As they stepped inside the installation they were enveloped in huge splashes of nature’s most beautiful light. Their white jump suits became living canvases, as millions of gradually changing rainbow colors flowed across their bodies, mixing and creating colored shadows on the ancient walls, marble carvings and other visitors. And the entire ritual experience, including text and spoken word, was infused with a subtle, real-time, ambient sound installation created by sound artists Bruce Odland and Sam Auinger entitled “Traffic Mantra.” It transformed the racket of Rome’s fossil fueled traffic – into the “music of the spheres.” Their pioneering work with Erskine in Rome created the deep emotional inter-connectedness of Secrets of the Sun.
Visitors Respond
Visitors recorded their responses in the Room of Questions and Answers, the final chamber in the installation:
“Capturing the rays of the sun is like capturing dreams.” Adriano D’Andria
“I’ve seen color for the first time.” Claudia, Rome
“You feel more painted, more solar, more alive, after you see it.” Luigina Spautailli
“So simple and so strong, like the presence of God.” Lilliana, Rome
How it works
Secrets of the Sun starts at the sun, 93,000,000 miles away. Eight minutes later, Erskine’s ten foot square heliostat solar tracking mirror reflects an 8,000 watt beam of white sunlight onto an array secondary mirrors. Each mirror grabs a chunk of the heliostat’s sunlight, reflecting it into a darkened room, then down a further chain of mirrors and onto a motorized laser-cut flat prism. The three by four foot prisms refracted the rainbow light, drenching the architecture, roman sculpture and white suited visitors with the purest color one can see outside of a physics laboratory. A solar electric array generates 100% of the electricity for the installation – S.O.S. heliostat, sound system, computers and motors. The entire art experience becomes a Closed Solar Loop – Solar powered humans experience a Solar powered, participatory opera.
The Art Critics Respond
With its viewer participation, text, costumes, ritual, rainbows and music, German art critic, Benigna Mallebrein, described Secrets of the Sun – Rome as “Erskine’s twenty first century re-invention of Richard Wagner’s Gesamtkunst.”

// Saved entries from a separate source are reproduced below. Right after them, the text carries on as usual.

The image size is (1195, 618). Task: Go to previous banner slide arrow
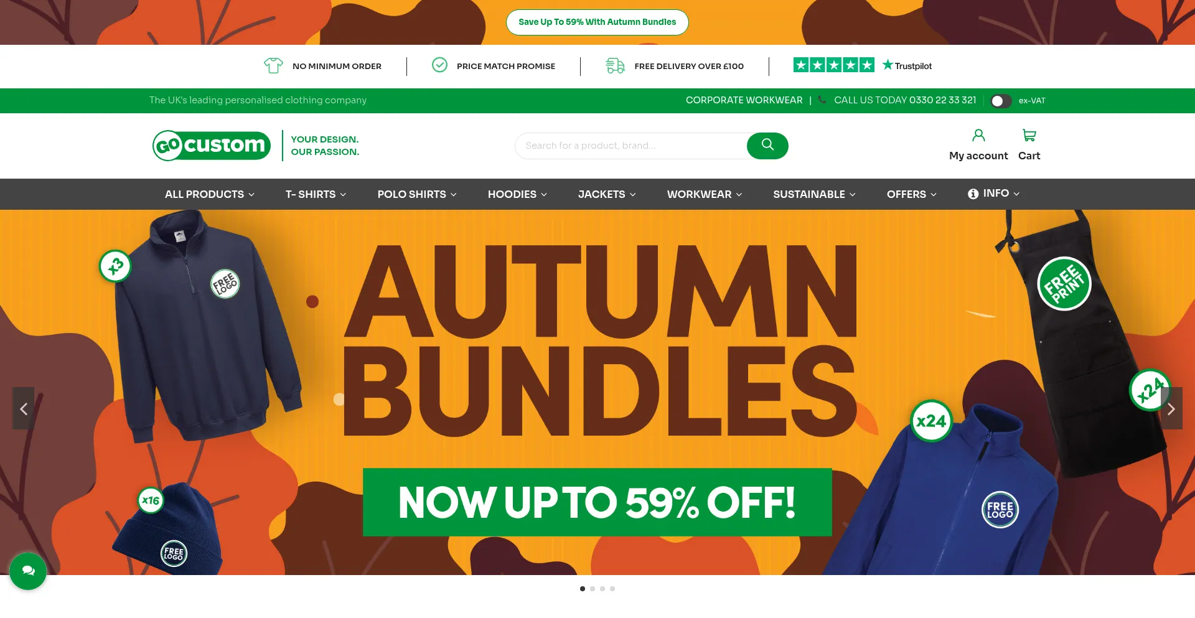pyautogui.click(x=24, y=409)
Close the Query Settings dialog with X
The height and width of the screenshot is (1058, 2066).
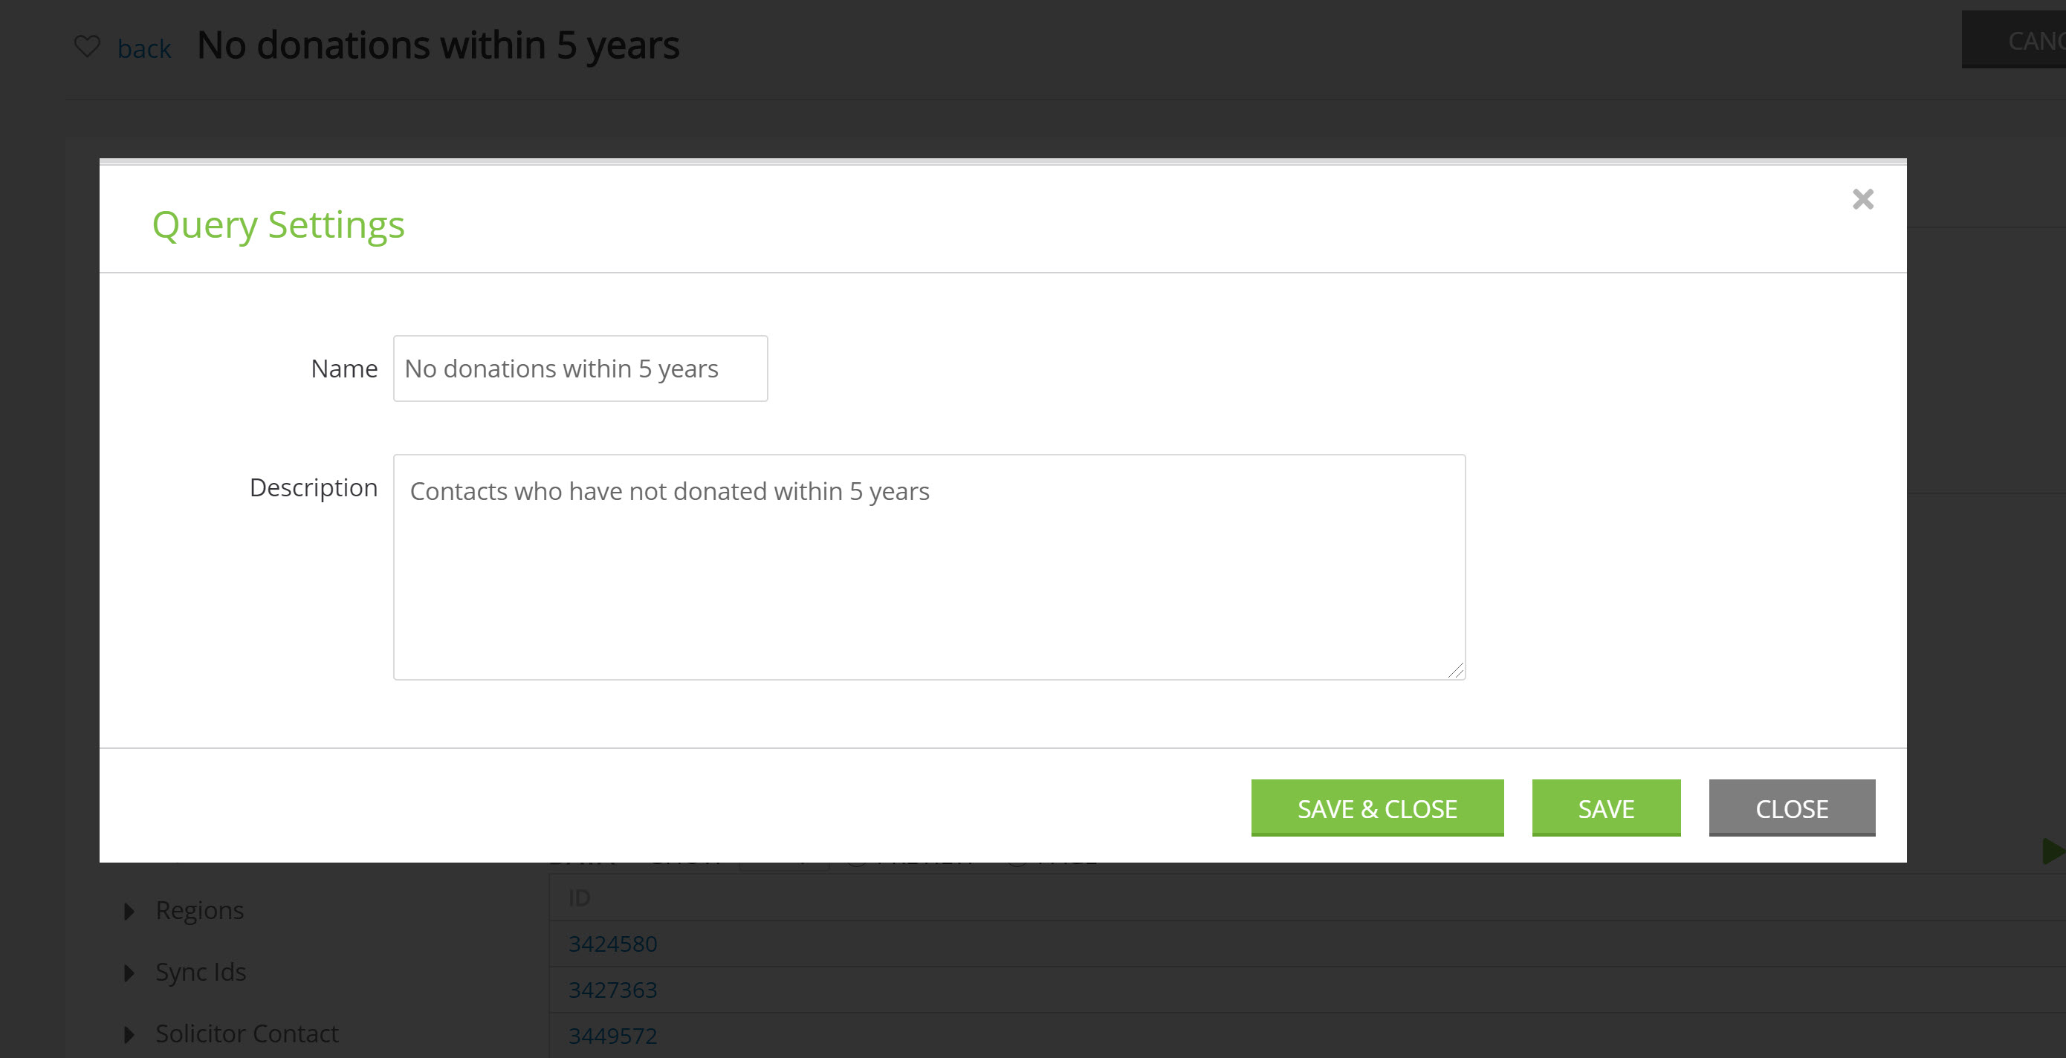pos(1862,199)
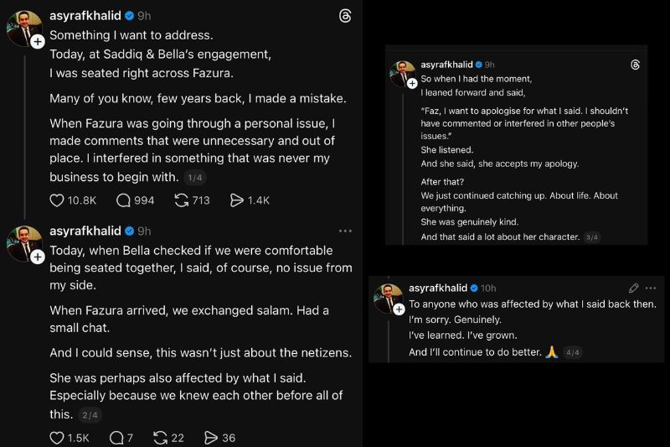Open the asyrafkhalid username on the first post
The width and height of the screenshot is (670, 447).
[85, 16]
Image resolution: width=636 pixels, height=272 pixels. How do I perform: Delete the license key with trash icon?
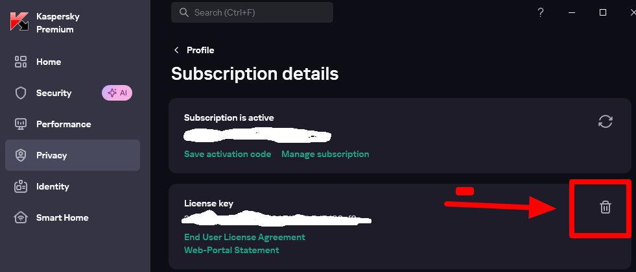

Italian art critic, Gennaro Coviello, writing in the newspaper, Il Corriere di Roma said, “A new kind of show. Expressly involves the art of science. A show of marvel and awe where the impalpable face of light is true radiance and beauty, permeating creation and its creatures.”
And, American art historian and critic, John R. Clarke wrote about S.O.S, “Erskine has developed a project that is more holistic than any site-specific installation… more thought-provoking than any conceptual piece… and visually more enthralling than any painting, sculpture, or light-installation work in the past two decades.”
The Rome installation was funded by the Frederick R. Weisman Art Foundation of Los Angeles, the Teresa and H. John Heinz III Foundation, the American Academy in Rome, ENEL, and Bettoja Hotels – with production support from Cesare Silvi of the Italian Section of the International Solar Energy Association. The project was sponsored by the Cultural Affairs Department of the City of Rome. Secrets of the Sun was the first in a series of major exhibitions at Trajan’s Markets by international sculptors including Anthony Caro and Richard Serra.